Directions for this task » Copy out each of the following items word for word, keeping every line as it stands.

Records »
------------------------
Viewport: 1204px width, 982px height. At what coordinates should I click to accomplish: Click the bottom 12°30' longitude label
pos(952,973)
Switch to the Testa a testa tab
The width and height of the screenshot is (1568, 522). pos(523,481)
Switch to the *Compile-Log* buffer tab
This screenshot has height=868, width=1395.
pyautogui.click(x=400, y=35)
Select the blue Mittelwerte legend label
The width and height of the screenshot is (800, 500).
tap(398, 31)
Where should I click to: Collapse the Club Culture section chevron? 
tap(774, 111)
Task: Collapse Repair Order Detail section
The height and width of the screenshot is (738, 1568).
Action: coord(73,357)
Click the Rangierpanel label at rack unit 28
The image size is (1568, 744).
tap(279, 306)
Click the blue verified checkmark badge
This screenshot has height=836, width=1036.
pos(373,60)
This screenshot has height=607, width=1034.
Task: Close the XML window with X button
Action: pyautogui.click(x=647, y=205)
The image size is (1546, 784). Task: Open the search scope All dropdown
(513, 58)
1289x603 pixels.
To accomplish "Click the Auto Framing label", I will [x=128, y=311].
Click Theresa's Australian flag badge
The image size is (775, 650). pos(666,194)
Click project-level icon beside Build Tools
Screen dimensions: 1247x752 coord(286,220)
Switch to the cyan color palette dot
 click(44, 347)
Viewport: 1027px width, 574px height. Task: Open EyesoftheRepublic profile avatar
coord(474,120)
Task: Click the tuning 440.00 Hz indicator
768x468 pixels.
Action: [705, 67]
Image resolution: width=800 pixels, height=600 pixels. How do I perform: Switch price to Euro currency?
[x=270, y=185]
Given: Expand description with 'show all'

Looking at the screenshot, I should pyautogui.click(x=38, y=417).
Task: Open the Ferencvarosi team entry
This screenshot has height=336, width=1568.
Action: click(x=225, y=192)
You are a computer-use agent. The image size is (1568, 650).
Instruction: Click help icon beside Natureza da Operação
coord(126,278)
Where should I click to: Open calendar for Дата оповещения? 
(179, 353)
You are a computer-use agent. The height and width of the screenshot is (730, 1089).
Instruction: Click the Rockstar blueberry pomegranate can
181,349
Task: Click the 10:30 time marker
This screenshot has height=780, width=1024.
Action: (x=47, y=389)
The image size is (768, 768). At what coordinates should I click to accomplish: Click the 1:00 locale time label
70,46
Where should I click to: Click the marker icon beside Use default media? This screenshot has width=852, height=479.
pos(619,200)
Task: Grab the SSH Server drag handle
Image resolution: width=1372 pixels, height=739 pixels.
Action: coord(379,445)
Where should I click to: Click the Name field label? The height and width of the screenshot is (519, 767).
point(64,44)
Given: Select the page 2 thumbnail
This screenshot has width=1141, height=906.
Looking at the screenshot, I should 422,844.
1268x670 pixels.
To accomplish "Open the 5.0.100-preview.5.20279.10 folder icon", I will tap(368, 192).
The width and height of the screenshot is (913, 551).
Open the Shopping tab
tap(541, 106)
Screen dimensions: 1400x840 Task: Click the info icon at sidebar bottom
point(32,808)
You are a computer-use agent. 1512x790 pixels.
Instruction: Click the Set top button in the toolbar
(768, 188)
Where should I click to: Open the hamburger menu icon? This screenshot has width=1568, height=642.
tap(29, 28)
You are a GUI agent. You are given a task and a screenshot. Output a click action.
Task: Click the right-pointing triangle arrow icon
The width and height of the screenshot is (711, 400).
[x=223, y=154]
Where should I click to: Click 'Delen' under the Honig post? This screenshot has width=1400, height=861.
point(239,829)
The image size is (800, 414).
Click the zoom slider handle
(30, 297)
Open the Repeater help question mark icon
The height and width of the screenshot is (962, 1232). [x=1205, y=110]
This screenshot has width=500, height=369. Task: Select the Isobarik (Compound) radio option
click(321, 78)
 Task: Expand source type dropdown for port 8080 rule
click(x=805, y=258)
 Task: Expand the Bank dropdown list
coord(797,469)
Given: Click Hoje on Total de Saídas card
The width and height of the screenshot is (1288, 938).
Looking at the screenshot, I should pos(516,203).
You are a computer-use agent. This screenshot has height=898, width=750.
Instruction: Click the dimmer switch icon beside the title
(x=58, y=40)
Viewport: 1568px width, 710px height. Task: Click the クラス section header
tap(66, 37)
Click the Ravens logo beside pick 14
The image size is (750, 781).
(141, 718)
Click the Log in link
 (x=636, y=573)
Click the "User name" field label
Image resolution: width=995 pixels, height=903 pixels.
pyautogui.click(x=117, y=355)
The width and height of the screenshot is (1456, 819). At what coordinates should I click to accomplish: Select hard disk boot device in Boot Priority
------------------------
Written solution »
Viewport: 1204px width, 982px height. At what coordinates should I click to accomplish: Click the bottom 12°30' longitude label
pos(952,973)
Switch to the Testa a testa tab
The width and height of the screenshot is (1568, 522). pos(523,481)
Switch to the *Compile-Log* buffer tab
This screenshot has height=868, width=1395.
pyautogui.click(x=400, y=35)
Select the blue Mittelwerte legend label
The width and height of the screenshot is (800, 500).
tap(398, 31)
Where should I click to: Collapse the Club Culture section chevron? 
tap(774, 111)
Task: Collapse Repair Order Detail section
The height and width of the screenshot is (738, 1568).
Action: coord(73,357)
Click the Rangierpanel label at rack unit 28
The image size is (1568, 744).
tap(279, 306)
Click the blue verified checkmark badge
This screenshot has height=836, width=1036.
pos(373,60)
This screenshot has height=607, width=1034.
Task: Close the XML window with X button
Action: pyautogui.click(x=647, y=205)
The image size is (1546, 784). Task: Open the search scope All dropdown
(513, 58)
1289x603 pixels.
To accomplish "Click the Auto Framing label", I will [x=128, y=311].
Click Theresa's Australian flag badge
The image size is (775, 650). pos(666,194)
Click project-level icon beside Build Tools
Screen dimensions: 1247x752 coord(286,220)
Switch to the cyan color palette dot
 click(44, 347)
Viewport: 1027px width, 574px height. Task: Open EyesoftheRepublic profile avatar
coord(474,120)
Task: Click the tuning 440.00 Hz indicator
768x468 pixels.
Action: [705, 67]
Image resolution: width=800 pixels, height=600 pixels. How do I perform: Switch price to Euro currency?
[x=270, y=185]
Given: Expand description with 'show all'

Looking at the screenshot, I should pyautogui.click(x=38, y=417).
Task: Open the Ferencvarosi team entry
This screenshot has height=336, width=1568.
Action: click(x=225, y=192)
You are a computer-use agent. The image size is (1568, 650).
Instruction: Click help icon beside Natureza da Operação
coord(126,278)
Where should I click to: Open calendar for Дата оповещения? 
(179, 353)
You are a computer-use agent. The height and width of the screenshot is (730, 1089).
Instruction: Click the Rockstar blueberry pomegranate can
181,349
Task: Click the 10:30 time marker
This screenshot has height=780, width=1024.
Action: (x=47, y=389)
The image size is (768, 768). At what coordinates should I click to accomplish: Click the 1:00 locale time label
70,46
Where should I click to: Click the marker icon beside Use default media? This screenshot has width=852, height=479.
pos(619,200)
Task: Grab the SSH Server drag handle
Image resolution: width=1372 pixels, height=739 pixels.
Action: coord(379,445)
Where should I click to: Click the Name field label? The height and width of the screenshot is (519, 767).
point(64,44)
Given: Select the page 2 thumbnail
This screenshot has width=1141, height=906.
Looking at the screenshot, I should 422,844.
1268x670 pixels.
To accomplish "Open the 5.0.100-preview.5.20279.10 folder icon", I will tap(368, 192).
The width and height of the screenshot is (913, 551).
Open the Shopping tab
tap(541, 106)
Screen dimensions: 1400x840 Task: Click the info icon at sidebar bottom
point(32,808)
You are a computer-use agent. 1512x790 pixels.
Instruction: Click the Set top button in the toolbar
(768, 188)
Where should I click to: Open the hamburger menu icon? This screenshot has width=1568, height=642.
tap(29, 28)
You are a GUI agent. You are given a task and a screenshot. Output a click action.
Task: Click the right-pointing triangle arrow icon
The width and height of the screenshot is (711, 400).
[x=223, y=154]
Where should I click to: Click 'Delen' under the Honig post? This screenshot has width=1400, height=861.
point(239,829)
The image size is (800, 414).
Click the zoom slider handle
(30, 297)
Open the Repeater help question mark icon
The height and width of the screenshot is (962, 1232). [x=1205, y=110]
This screenshot has width=500, height=369. Task: Select the Isobarik (Compound) radio option
click(321, 78)
 Task: Expand source type dropdown for port 8080 rule
click(x=805, y=258)
 Task: Expand the Bank dropdown list
coord(797,469)
Given: Click Hoje on Total de Saídas card
The width and height of the screenshot is (1288, 938).
Looking at the screenshot, I should pos(516,203).
You are a computer-use agent. This screenshot has height=898, width=750.
Instruction: Click the dimmer switch icon beside the title
(x=58, y=40)
Viewport: 1568px width, 710px height. Task: Click the クラス section header
tap(66, 37)
Click the Ravens logo beside pick 14
The image size is (750, 781).
(141, 718)
Click the Log in link
 (x=636, y=573)
Click the "User name" field label
Image resolution: width=995 pixels, height=903 pixels.
pyautogui.click(x=117, y=355)
The width and height of the screenshot is (1456, 819). At what coordinates should I click to accomplish: Select hard disk boot device in Boot Priority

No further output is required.